WHAT THIS TASK INVOLVES: From the line that contains "Click the Div yield value 0.58%" to the final line of the records below, print each line exactly and leave every picture out.

RECORDS SUPPLIED:
○ ○ ○

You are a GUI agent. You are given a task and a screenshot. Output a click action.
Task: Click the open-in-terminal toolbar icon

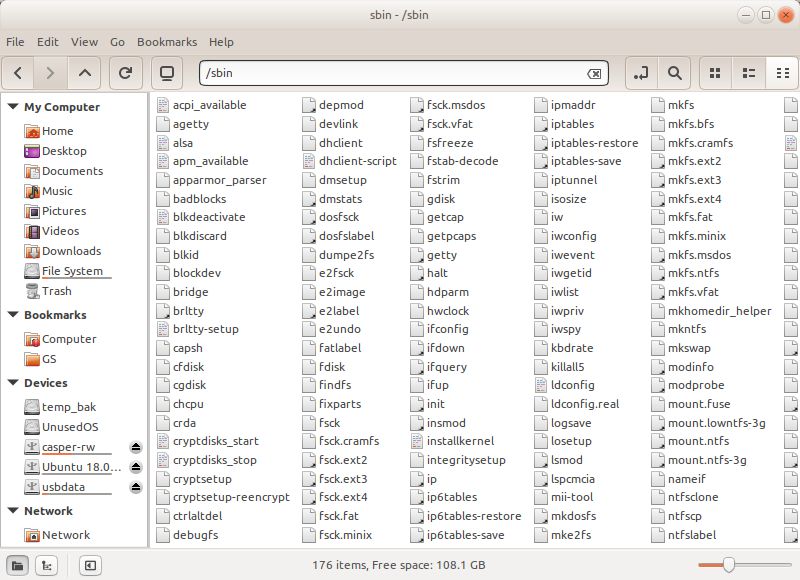[166, 72]
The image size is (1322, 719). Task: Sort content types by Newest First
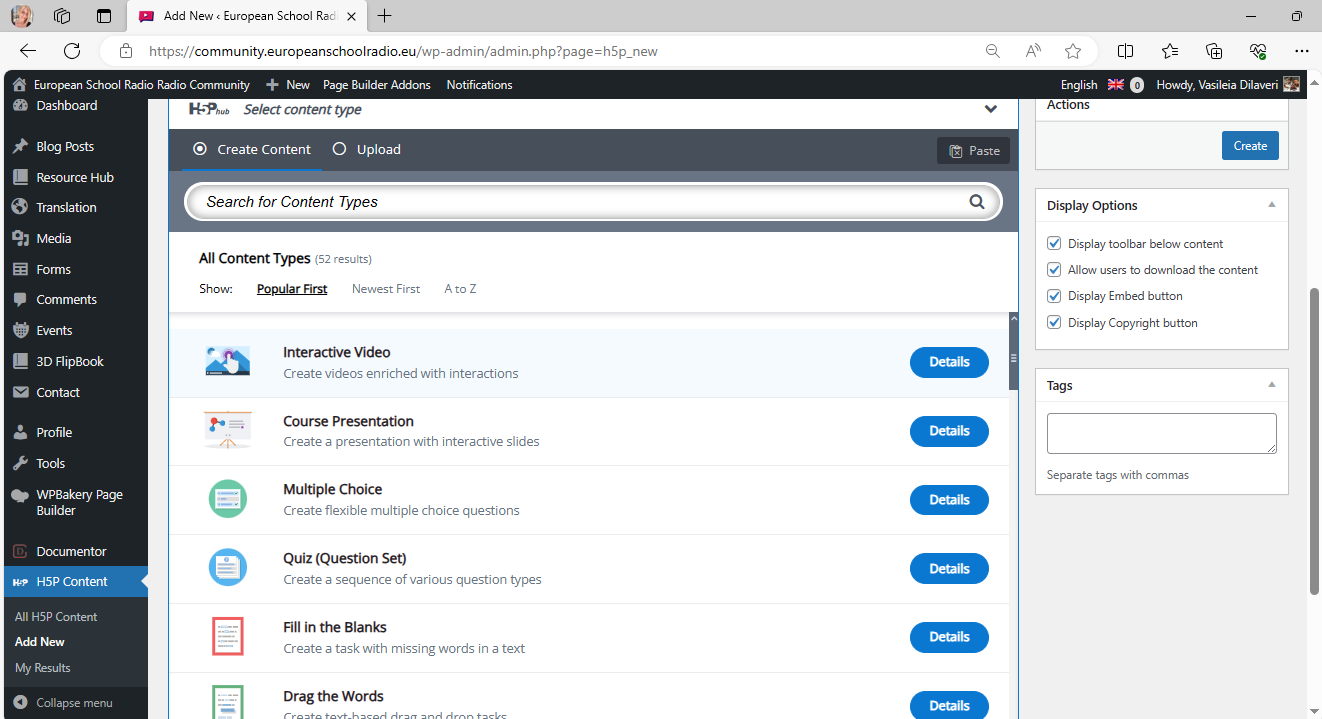pyautogui.click(x=385, y=289)
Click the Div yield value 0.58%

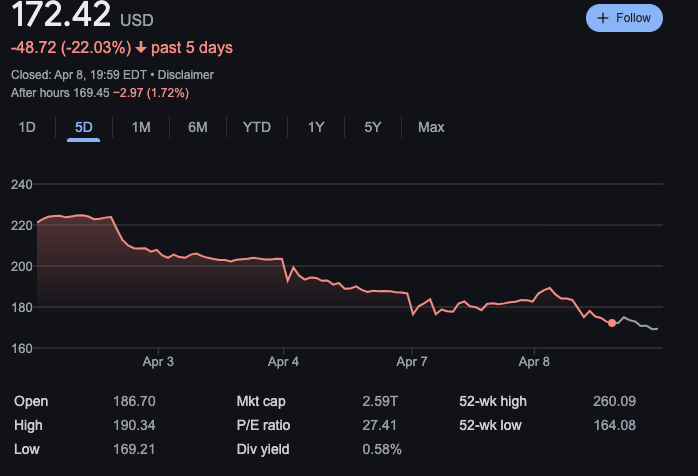382,449
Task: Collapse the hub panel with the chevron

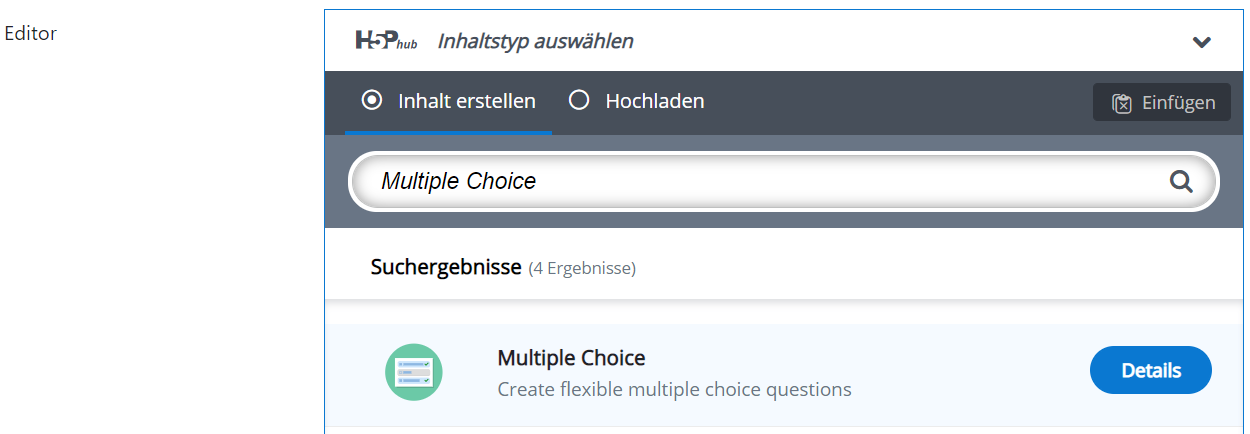Action: click(x=1202, y=42)
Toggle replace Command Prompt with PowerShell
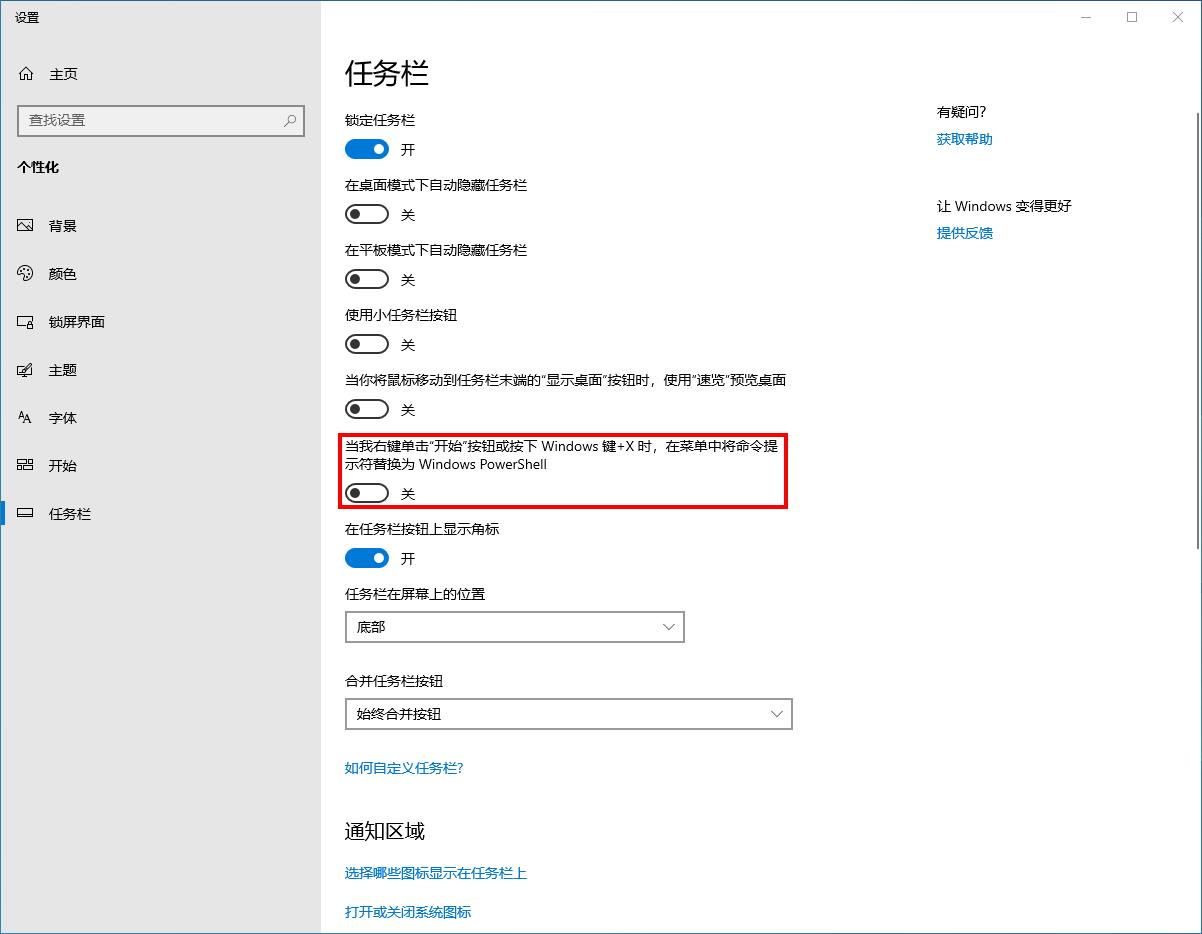 coord(367,493)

○ ○ ○

ANSWER TO THE PROBLEM:
Click the Div yield value 0.58%

382,449
Task: Collapse the hub panel with the chevron

Action: click(x=1202, y=42)
Toggle replace Command Prompt with PowerShell
 coord(367,493)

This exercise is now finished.